2 Проблемы с сертификатами

OpenSSL используется с CRL и по некоторым CA в цепочке сертификатов их CRL не включены в TLSCRLFile

В журнале TLS сервера в случае mbed TLS (PolarSSL) и OpenSSL узлов:

failed to accept an incoming connection: from 127.0.0.1: TLS handshake with 127.0.0.1 returned error code 1: \
           file s3_srvr.c line 3251: error:14089086: SSL routines:ssl3_get_client_certificate:certificate verify failed: \
           TLS write fatal alert "unknown CA"

В журнале TLS сервера в случае GnuTLS узла:

failed to accept an incoming connection: from 127.0.0.1: TLS handshake with 127.0.0.1 returned error code 1: \
           file rsa_pk1.c line 103: error:0407006A: rsa routines:RSA_padding_check_PKCS1_type_1:\
           block type is not 01 file rsa_eay.c line 705: error:04067072: rsa routines:RSA_EAY_PUBLIC_DECRYPT:paddin

CRL устарел или срок действия истечет в процессе операции сервера

OpenSSL, в журнале сервера:

  • до истечения срока действия:
cannot connect to proxy "proxy-openssl-1.0.1e": TCP successful, cannot establish TLS to [[127.0.0.1]:20004]:\
           SSL_connect() returned SSL_ERROR_SSL: file s3_clnt.c line 1253: error:14090086:\
           SSL routines:ssl3_get_server_certificate:certificate verify failed:\
           TLS write fatal alert "certificate revoked"
  • после истечения срока действия:
cannot connect to proxy "proxy-openssl-1.0.1e": TCP successful, cannot establish TLS to [[127.0.0.1]:20004]:\
           SSL_connect() returned SSL_ERROR_SSL: file s3_clnt.c line 1253: error:14090086:\
           SSL routines:ssl3_get_server_certificate:certificate verify failed:\
           TLS write fatal alert "certificate expired"

Дело в том, что при наличии действительного CRL аннулированный сертификат записывается как "certificate revoked". При истекшем CRL сообщение об ошибке меняется на "certificate expired", которое может ввести в заблуждение.

GnuTLS, в журнале сервера:

  • до и после истечения срока действия одинаково:
cannot connect to proxy "proxy-openssl-1.0.1e": TCP successful, cannot establish TLS to [[127.0.0.1]:20004]:\
             invalid peer certificate: The certificate is NOT trusted. The certificate chain is revoked.

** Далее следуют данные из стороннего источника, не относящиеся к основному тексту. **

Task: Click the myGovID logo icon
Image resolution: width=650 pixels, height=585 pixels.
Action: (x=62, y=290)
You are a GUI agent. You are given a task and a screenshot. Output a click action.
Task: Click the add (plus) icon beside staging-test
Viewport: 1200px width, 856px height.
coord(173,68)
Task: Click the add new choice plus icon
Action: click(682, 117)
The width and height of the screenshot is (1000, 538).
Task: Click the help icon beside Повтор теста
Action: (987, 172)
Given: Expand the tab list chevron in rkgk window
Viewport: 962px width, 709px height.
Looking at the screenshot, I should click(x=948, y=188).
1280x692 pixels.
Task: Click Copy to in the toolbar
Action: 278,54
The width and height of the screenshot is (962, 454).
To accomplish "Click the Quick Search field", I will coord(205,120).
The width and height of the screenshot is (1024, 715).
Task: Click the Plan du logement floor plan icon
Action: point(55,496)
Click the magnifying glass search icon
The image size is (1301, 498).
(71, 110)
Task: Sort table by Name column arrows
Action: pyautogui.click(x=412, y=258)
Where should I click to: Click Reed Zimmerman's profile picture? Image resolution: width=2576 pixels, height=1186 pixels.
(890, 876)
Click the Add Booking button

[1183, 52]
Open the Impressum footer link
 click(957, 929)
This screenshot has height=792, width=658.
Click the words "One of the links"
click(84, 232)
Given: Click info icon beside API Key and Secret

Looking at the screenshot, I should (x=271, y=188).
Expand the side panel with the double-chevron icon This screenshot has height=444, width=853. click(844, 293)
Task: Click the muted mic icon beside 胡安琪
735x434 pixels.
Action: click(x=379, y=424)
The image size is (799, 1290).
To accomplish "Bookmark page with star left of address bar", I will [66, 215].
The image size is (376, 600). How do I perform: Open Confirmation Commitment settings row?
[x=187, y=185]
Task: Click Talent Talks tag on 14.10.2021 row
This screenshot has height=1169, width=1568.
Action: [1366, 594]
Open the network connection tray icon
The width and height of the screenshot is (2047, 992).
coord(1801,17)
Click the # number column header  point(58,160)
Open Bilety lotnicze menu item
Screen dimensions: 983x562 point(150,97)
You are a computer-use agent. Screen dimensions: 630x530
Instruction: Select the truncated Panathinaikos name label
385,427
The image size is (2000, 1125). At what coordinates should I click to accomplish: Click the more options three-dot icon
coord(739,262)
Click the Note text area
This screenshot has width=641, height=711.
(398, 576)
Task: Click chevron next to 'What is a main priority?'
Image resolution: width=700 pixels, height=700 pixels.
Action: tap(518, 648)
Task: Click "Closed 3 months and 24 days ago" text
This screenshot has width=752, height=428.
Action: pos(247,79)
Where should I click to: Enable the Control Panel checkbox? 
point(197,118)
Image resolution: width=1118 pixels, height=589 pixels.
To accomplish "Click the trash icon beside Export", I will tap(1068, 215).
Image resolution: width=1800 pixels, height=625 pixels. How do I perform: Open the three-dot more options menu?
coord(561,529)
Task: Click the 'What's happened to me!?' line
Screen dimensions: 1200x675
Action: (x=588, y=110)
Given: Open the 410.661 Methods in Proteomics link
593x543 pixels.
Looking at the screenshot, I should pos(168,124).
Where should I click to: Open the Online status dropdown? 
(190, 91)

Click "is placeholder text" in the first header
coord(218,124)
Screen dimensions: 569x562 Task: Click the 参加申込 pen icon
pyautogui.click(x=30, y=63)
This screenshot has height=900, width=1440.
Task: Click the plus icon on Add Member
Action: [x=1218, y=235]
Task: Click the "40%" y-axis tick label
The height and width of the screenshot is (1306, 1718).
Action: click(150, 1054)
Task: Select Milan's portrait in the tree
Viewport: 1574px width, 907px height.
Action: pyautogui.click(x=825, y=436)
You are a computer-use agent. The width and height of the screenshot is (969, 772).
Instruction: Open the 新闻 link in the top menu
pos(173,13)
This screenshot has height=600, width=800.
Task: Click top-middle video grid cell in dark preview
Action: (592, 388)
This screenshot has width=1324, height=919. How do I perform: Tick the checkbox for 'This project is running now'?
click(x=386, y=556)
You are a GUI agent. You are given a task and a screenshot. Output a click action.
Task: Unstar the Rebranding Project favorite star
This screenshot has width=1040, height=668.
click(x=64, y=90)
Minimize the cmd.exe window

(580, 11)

mbed TLS (PolarSSL), в журнале сервера:

  • до истечения срока действия:
cannot connect to proxy "proxy-openssl-1.0.1e": TCP successful, cannot establish TLS to [[127.0.0.1]:20004]:\
           invalid peer certificate: revoked
  • после истечения срока действия:
cannot connect to proxy "proxy-openssl-1.0.1e": TCP successful, cannot establish TLS to [[127.0.0.1]:20004]:\
             invalid peer certificate: revoked, CRL expired

Self-signed certificate, unknown CA

OpenSSL, in log:

error:'self signed certificate: SSL_connect() set result code to SSL_ERROR_SSL: file ../ssl/statem/statem_clnt.c\
             line 1924: error:1416F086:SSL routines:tls_process_server_certificate:certificate verify failed:\
             TLS write fatal alert "unknown CA"'

This was observed when server certificate by mistake had the same Issuer and Subject string, although it was signed by CA. Issuer and Subject are equal in top-level CA certificate, but they cannot be equal in server certificate. (The same applies to proxy and agent certificates.)